This summer, I wrote that the U.S. Court of Appeals for the Eleventh Circuit denied my challenge to the TSA’s decision to refuse to allow “some” travelers to opt out of the body scanner in favor of a pat-down. Their reasoning was simple: that the “some” travelers selected at random for this special treatment happened rarely enough that I couldn’t show it was “substantially likely” to happen to me.
The problem with the Eleventh Circuit’s logic is that the U.S. Supreme Court has never required a “substantial likelihood of injury.” What the Supreme Court required was “a likelihood of substantial injury, and the Eleventh Circuit, for the past 2 decades, has, on its own, moved that word “substantial” to modify “likelihood” instead of “injury.”
“The equitable remedy is unavailable absent a showing of irreparable injury, a requirement that cannot be met where there is no showing of any real or immediate threat that the plaintiff will be wronged again — a “likelihood of substantial and immediate irreparable injury.””
Los Angeles v. Lyons, 461 U.S. 95, 111 (1983).
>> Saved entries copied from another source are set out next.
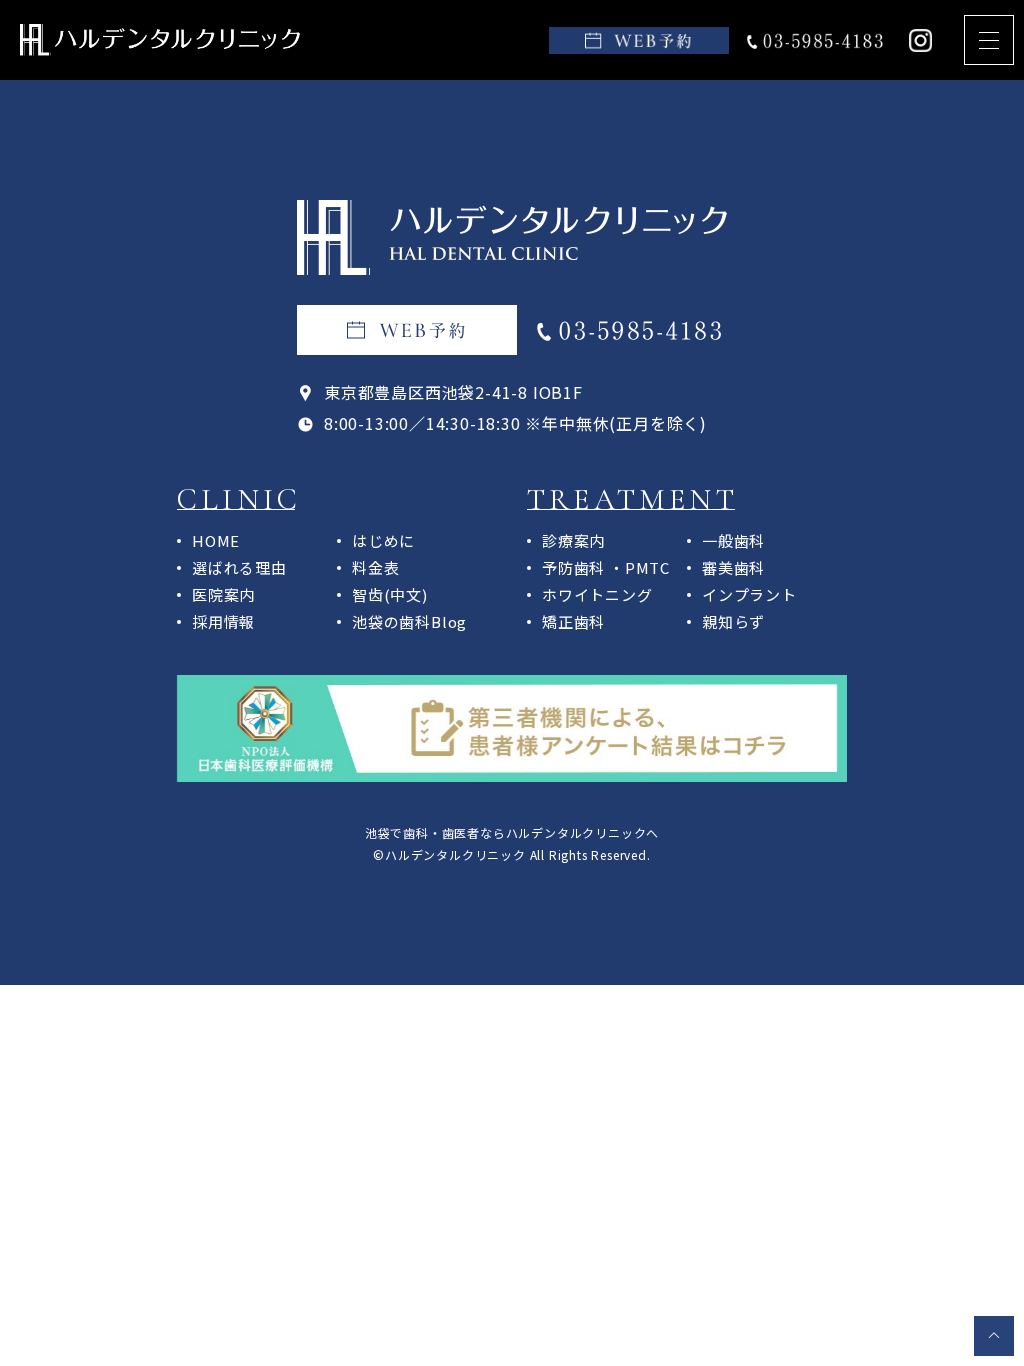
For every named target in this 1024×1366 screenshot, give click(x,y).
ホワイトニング (597, 594)
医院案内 (223, 594)
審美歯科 (733, 567)
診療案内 (573, 540)
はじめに (383, 540)
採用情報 (223, 621)
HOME (216, 540)
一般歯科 (733, 540)
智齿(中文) (390, 594)
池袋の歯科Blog (409, 621)
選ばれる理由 (239, 567)
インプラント (749, 594)
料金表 (375, 567)
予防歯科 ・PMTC (606, 567)
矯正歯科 (573, 621)
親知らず (733, 621)
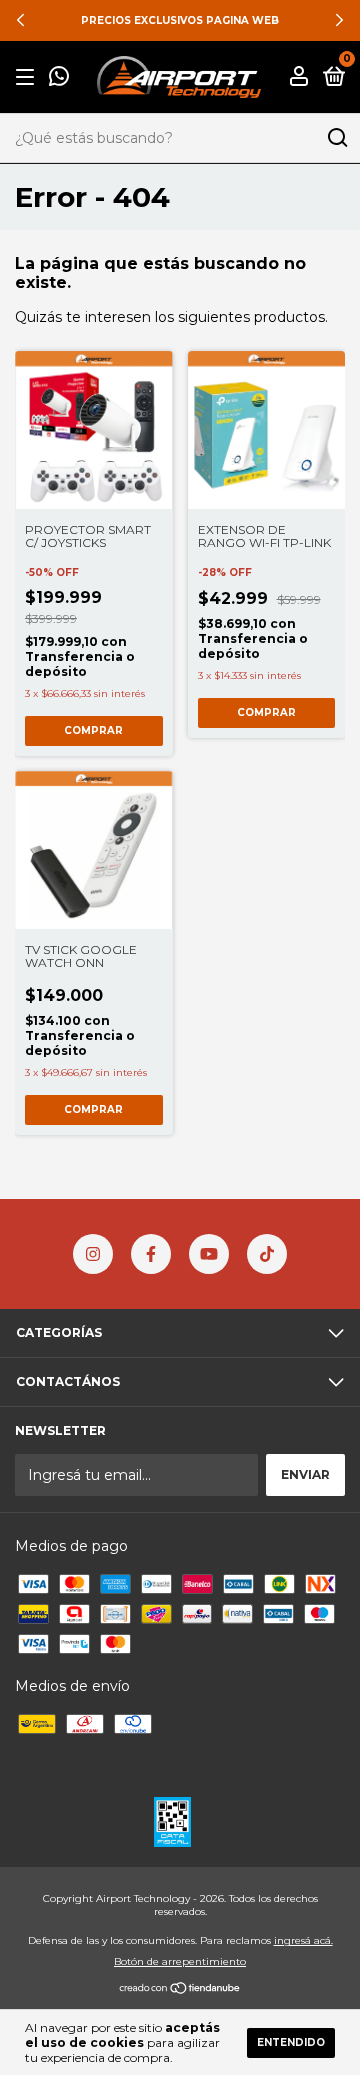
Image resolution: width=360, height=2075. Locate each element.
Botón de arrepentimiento (180, 1961)
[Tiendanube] (180, 1990)
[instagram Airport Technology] (93, 1254)
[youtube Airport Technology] (209, 1254)
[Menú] (28, 77)
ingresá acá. (303, 1940)
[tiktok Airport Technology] (267, 1254)
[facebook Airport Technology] (151, 1254)
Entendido (291, 2042)
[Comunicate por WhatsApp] (59, 78)
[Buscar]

To hold otherwise would preclude the courts from ever enjoining unconstitutional government action — no matter how egregious — so long as the government does it to few enough people in an unpredictable way. That’s not what the Supreme Court has said, nor is it what any of the other U.S. Courts of Appeals have understood the law to be. (If you’re interested, my petition explores the correct standard and those used by the other circuits).
The Supreme Court takes only a tiny fraction of the cases presented to it, so the odds are against us here, but I am hopeful that because the Eleventh Circuit has pretty blatantly departed from every other court at its level, there is a chance they might take this one up.